Re: [PATCH] perf: fix group with mixed hw and sw events

From: Song Liu
Date: Tue May 22 2018 - 17:06:40 EST


Dear Peter,

Could you please share your comments on this minor fix?

Best,
Song


> On May 3, 2018, at 12:47 PM, Song Liu <songliubraving@xxxxxx> wrote:
>
> When hw and sw events are mixed in the same group, they are all attached
> to the hw perf_event_context. This sometimes requires moving group of
> perf_event to a different context. We found an issue in the moving.
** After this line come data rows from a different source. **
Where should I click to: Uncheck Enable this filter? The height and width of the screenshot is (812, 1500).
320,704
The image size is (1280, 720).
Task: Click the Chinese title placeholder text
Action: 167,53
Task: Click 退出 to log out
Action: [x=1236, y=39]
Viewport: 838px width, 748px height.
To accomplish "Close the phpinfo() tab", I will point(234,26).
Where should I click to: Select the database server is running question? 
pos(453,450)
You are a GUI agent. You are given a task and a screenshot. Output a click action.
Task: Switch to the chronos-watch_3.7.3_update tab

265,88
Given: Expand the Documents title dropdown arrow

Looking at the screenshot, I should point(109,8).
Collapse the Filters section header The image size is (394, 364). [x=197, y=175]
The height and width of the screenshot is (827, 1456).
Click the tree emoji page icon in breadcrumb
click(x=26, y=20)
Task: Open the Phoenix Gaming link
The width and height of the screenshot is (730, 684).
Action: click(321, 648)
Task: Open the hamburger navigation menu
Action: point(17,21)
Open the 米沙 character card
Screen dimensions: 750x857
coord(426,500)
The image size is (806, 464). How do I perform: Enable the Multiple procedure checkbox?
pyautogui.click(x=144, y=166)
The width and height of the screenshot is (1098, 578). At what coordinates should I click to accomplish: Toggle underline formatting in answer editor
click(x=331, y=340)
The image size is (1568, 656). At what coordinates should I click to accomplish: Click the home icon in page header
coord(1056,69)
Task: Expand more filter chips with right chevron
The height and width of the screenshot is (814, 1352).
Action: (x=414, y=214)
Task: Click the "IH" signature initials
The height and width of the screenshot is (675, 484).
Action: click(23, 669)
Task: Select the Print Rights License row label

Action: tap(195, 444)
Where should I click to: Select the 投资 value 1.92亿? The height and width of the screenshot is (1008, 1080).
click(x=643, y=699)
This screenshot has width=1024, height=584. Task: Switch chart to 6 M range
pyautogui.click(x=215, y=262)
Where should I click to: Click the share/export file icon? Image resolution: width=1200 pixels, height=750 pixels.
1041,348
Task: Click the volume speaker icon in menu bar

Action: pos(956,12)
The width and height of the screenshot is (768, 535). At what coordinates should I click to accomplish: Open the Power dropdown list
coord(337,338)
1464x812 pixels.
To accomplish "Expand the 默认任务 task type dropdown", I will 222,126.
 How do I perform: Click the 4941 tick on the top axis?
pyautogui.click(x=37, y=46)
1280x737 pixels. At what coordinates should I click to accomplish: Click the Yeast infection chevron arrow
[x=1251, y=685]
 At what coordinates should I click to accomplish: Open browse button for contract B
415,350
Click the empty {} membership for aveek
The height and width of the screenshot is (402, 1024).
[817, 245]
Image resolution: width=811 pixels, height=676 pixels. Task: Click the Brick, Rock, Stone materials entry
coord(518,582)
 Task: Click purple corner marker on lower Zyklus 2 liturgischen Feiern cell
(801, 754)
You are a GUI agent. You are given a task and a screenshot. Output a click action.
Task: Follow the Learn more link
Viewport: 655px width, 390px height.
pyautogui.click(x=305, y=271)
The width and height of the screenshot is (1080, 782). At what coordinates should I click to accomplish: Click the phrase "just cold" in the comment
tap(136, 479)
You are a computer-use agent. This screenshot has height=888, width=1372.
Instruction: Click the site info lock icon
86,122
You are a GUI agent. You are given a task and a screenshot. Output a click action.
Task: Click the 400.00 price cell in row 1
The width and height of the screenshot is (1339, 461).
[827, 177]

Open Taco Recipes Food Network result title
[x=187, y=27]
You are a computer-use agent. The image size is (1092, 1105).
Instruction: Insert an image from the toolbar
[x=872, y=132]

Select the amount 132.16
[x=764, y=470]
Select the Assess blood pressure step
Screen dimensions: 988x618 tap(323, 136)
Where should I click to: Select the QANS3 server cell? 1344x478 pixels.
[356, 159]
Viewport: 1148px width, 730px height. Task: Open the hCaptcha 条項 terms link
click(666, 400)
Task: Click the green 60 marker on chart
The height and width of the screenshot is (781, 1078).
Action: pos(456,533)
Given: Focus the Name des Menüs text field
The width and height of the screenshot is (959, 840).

Here
> is an example of it.
>
> perf stat -e '{faults,ref-cycles,faults}' -I 1000
>
> 1.005591180 1,297 faults
> 1.005591180 457,476,576 ref-cycles
> 1.005591180 <not supported> faults
>
> First, sw event "faults" is attached to the sw context, and become the
> group leader. Then, hw event "ref-cycles" is attached, so both events
> are moved to hw context. Last, another sw "faults" tries to attach,
> but it fails because of mismatch between the new target ctx (from sw
> pmu) and the group_leader's ctx (hw context, same as ref-cycles).
>
> The broken condition is:
> group_leader is sw event;
> group_leader is on hw context;
> add a sw event to the group.
>
> This patch fixes this scenario by checking group_leader's context
> (instead of just event type). If group_leader is on hw context, use
> pmu of this context to look up context for the new event.
>
> Fixes: b04243ef7006 ("perf: Complete software pmu grouping")
> Cc: Peter Zijlstra <peterz@xxxxxxxxxxxxx>
> Signed-off-by: Song Liu <songliubraving@xxxxxx>
> ---
> include/linux/perf_event.h | 8 ++++++++
> kernel/events/core.c | 21 +++++++++++----------
> 2 files changed, 19 insertions(+), 10 deletions(-)
>
> diff --git a/include/linux/perf_event.h b/include/linux/perf_event.h
> index e71e99e..def866f 100644
> --- a/include/linux/perf_event.h
> +++ b/include/linux/perf_event.h
> @@ -1016,6 +1016,14 @@ static inline int is_software_event(struct perf_event *event)
> return event->event_caps & PERF_EV_CAP_SOFTWARE;
> }
>
> +/*
> + * Return 1 for event in sw context, 0 for event in hw context
> + */
> +static inline int in_software_context(struct perf_event *event)
> +{
> + return event->ctx->pmu->task_ctx_nr == perf_sw_context;
> +}
> +
> extern struct static_key perf_swevent_enabled[PERF_COUNT_SW_MAX];
>
> extern void ___perf_sw_event(u32, u64, struct pt_regs *, u64);
> diff --git a/kernel/events/core.c b/kernel/events/core.c
> index 67612ce..ce6aa5f 100644
> --- a/kernel/events/core.c
> +++ b/kernel/events/core.c
> @@ -10521,19 +10521,20 @@ SYSCALL_DEFINE5(perf_event_open,
> if (pmu->task_ctx_nr == perf_sw_context)
> event->event_caps |= PERF_EV_CAP_SOFTWARE;
>
> - if (group_leader &&
> - (is_software_event(event) != is_software_event(group_leader))) {
> - if (is_software_event(event)) {
> + if (group_leader) {
> + if (is_software_event(event) &&
> + !in_software_context(group_leader)) {
> /*
> - * If event and group_leader are not both a software
> - * event, and event is, then group leader is not.
> + * If the event is a sw event, but the group_leader
> + * is on hw context.
> *
> - * Allow the addition of software events to !software
> - * groups, this is safe because software events never
> - * fail to schedule.
> + * Allow the addition of software events to hw
> + * groups, this is safe because software events
> + * never fail to schedule.
> */
> - pmu = group_leader->pmu;
> - } else if (is_software_event(group_leader) &&
> + pmu = group_leader->ctx->pmu;
> + } else if (!is_software_event(event) &&
> + is_software_event(group_leader) &&
> (group_leader->group_caps & PERF_EV_CAP_SOFTWARE)) {
> /*
> * In case the group is a pure software group, and we
> --
> 2.9.5
>